Teimosos e teimosões

Estranha a forma como se escreve a história, as magníficas e poéticas analogias, polaridades e similaridades entre eventos. Dá vontade de chorar.

Provavelmente o pior carro já fabricado no Brasil foi o Renault Dauphine. Não que o carrinho fosse tão ruim. Simplesmente o veículo construído no Brasil pela Willys-Overland não era suficientemente robusto para as difíceis condições de tráfego da nossa terra. Assim, apesar de ter duas grandes vantagens sobre o Fusca, ser equipado com quatro portas e gastar menos gasolina, o Dauphine perdeu feio na guerra entre os carros pequenos, saindo de linha em 1968 já com nome diferente. O carro simplesmente tinha uma tendência a se desmanchar na Terra Brasilis, mesmo com poucos anos de uso. A Willys até que tentou. Primeiro, elevou um pouquinho a anêmica potência do motor de 850 cc, trocou o nome para Gordini, ex-equipe de Formula 1, e na época um speedshop francês que preparava modelos Renault. Trouxe o Interlagos para o Brasil, na realidade, um Alpine, usado extensivamente em publicidade que propalava os feitos esportivos da família Gordini. Depois, um Gordini rodou diversos dias em Interlagos, "batendo" um sem número de recordes internacionais e centenas de recordes brasileiros (na verdade, não existentes, ou seja, estabeleceu os recordes, não os superou). Entre os pilotos, diversos dos nossos futuros representantes na F1. E teve também o Teimoso.

No outro lado da moeda, o carro mais luxuoso para a época fabricado no Brasil até hoje foi a bem sucedida família Galaxie, produzida pela Ford de 1967 a 1983. A Ford não fez o mesmo erro da Willys, e antes de colocar o gigantesco modelo nas ruas (media 2 m de largura por cinco e pouco de comprimento), testou-o exaustivamente, adaptando plenamente o já robusto carro às desafiantes condições de rodagem brasileiras. Quando foi lançado com muita pompa, foi um sucesso, apesar do preço estratosfericamente alto. O Galaxie rodava macio, tinha muito espaço, e o acabamento, do bom e do melhor. No primeiro ano, vendeu quase 10.000 unidades, depois, vendia umas 5.000 unidades anuais na média. Foi o ponto de partida do LTD, do Landau. E teve também o Teimosão.

O Teimoso foi tão necessário quanto desnecessário foi o Teimosão. Na tentativa de expandir o mercado do Gordini, e aproveitando os baixos impostos cobrados pelo governo e financiamento da Caixa, a Willys lançou uma versão mais barata e simples do já barato e simples Gordini, sem cromados, com materiais mais baratos. Na realidade, dava a impressão de que o Gordini já vinha detonado de fábrica.
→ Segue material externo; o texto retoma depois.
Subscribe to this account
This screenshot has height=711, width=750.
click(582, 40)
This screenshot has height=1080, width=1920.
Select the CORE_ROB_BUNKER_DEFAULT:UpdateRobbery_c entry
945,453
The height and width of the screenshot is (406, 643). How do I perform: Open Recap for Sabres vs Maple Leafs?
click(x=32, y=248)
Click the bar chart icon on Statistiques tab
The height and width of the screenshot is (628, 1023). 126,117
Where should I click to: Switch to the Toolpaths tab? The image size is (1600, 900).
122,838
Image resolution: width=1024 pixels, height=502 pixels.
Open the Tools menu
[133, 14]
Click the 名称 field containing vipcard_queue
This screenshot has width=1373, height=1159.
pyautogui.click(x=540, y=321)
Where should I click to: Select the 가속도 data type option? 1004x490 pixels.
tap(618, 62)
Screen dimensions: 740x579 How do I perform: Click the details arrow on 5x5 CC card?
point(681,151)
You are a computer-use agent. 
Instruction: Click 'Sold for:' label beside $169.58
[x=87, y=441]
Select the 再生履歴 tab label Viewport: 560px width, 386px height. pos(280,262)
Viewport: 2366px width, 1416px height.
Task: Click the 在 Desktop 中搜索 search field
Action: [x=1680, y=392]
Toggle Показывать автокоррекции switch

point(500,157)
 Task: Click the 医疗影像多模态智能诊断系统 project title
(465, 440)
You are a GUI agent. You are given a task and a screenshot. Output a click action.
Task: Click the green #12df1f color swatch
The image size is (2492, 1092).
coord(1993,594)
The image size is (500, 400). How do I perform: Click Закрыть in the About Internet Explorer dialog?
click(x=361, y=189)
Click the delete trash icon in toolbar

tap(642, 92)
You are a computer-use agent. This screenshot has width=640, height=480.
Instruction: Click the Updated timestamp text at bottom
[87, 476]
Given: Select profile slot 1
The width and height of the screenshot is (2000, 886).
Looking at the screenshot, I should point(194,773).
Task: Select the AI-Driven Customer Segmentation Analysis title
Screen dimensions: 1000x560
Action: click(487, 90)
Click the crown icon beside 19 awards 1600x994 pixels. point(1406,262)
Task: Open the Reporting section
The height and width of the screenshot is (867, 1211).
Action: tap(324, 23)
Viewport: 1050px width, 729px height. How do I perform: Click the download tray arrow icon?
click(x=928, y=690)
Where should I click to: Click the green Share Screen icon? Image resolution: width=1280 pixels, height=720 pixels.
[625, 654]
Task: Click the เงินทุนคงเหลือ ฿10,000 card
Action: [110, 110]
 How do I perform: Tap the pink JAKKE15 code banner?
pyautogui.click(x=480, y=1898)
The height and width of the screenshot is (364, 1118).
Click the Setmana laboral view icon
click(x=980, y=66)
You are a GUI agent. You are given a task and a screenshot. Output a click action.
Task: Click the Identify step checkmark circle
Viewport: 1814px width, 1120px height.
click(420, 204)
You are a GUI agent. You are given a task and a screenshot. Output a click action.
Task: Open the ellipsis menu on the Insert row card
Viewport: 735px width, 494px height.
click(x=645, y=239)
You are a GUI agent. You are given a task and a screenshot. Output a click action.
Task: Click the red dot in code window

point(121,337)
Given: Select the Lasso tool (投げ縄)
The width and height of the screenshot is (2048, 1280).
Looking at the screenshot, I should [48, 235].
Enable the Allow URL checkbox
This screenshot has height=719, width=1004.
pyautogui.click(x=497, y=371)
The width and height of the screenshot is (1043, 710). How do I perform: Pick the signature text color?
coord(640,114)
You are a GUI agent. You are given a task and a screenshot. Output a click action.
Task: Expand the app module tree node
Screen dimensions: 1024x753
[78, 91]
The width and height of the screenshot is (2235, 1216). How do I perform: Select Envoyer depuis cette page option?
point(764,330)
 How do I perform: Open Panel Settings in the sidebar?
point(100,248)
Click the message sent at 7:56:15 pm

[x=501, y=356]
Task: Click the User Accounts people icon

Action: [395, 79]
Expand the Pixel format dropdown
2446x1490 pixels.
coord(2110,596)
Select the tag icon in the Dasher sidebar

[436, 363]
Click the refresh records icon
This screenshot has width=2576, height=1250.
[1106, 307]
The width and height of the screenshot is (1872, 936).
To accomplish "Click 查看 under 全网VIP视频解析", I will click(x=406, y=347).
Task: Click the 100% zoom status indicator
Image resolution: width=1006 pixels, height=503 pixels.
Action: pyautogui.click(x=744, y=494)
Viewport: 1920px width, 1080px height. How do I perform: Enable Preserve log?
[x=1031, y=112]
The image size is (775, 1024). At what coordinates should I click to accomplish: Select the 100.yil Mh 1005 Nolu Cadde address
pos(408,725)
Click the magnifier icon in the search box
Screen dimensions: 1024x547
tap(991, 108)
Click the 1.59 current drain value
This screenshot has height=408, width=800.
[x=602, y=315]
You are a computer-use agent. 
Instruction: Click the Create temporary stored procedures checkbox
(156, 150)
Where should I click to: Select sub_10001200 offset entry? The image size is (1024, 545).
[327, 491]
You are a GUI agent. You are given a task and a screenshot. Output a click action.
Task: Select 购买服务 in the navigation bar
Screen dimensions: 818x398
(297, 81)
O Teimoso nem tinha laternas traseiras. Sem contar a terrível cor de fezes.

O caso do Teimosão é um pouco inexplicável, mas em síntese, o carro foi lançado para combater o Dodge Dart em preço. A Ford, que diga-se de passagem havia absorvido a Willys, lançou uma versão mais espartana do Galaxie, com pouquíssimos cromados, menos luxo, e preço substancialmente mais baixo, porém ainda alto. Logo os homens de marketing da Ford viram que fizeram um grande erro com o Teimosão, pois quem comprava um Galaxie queria ostentar mesmo e tinha grana. O carro encontrou pouquíssimo mercado, e acabou fora de linha. Poucos são os Teimosões no mercado de carros históricos.

O fim de alguns Teimosos e Teimosões foi similar. No Rio de Janeiro, realizavam-se campeonatos de autobol, futebol jogado por automóveis. Uma bola imensa era colocada em campo, e dois times de Gordinis (e Teimosos, mais baratos ainda) procuravam marcar gols. Assim como os ossos do Paulo Henrique Ganso, as latarias dos carros acabavam amassadas, e depois de algumas pelejas os carros não serviam mais para nada. Muitos pequeninos Teimosos se foram deste mundo em verdadeiras batalhas campais em improvisados Fla-Flus automotivos.

Já alguns Teimosões também terminaram em competições de autobol, mas outros em uma modalidade mais terrível ainda para carros que poucos anos antes foram objetos de desejo de uma geração inteira, Darts, Landaus, Opalas, Mavecos e Teimosões - o Demolition Car. Nesse "esporte", diversos carrões depenados entravam num terreiro, com o objetivo de destruir uns aos outros. Ganhava quem ficasse de pé - ou de rodas. Assim, um sem número de carros grandes brasileiros terminou a vida, com a pena de morte, condenados por ser contumazes beberrões.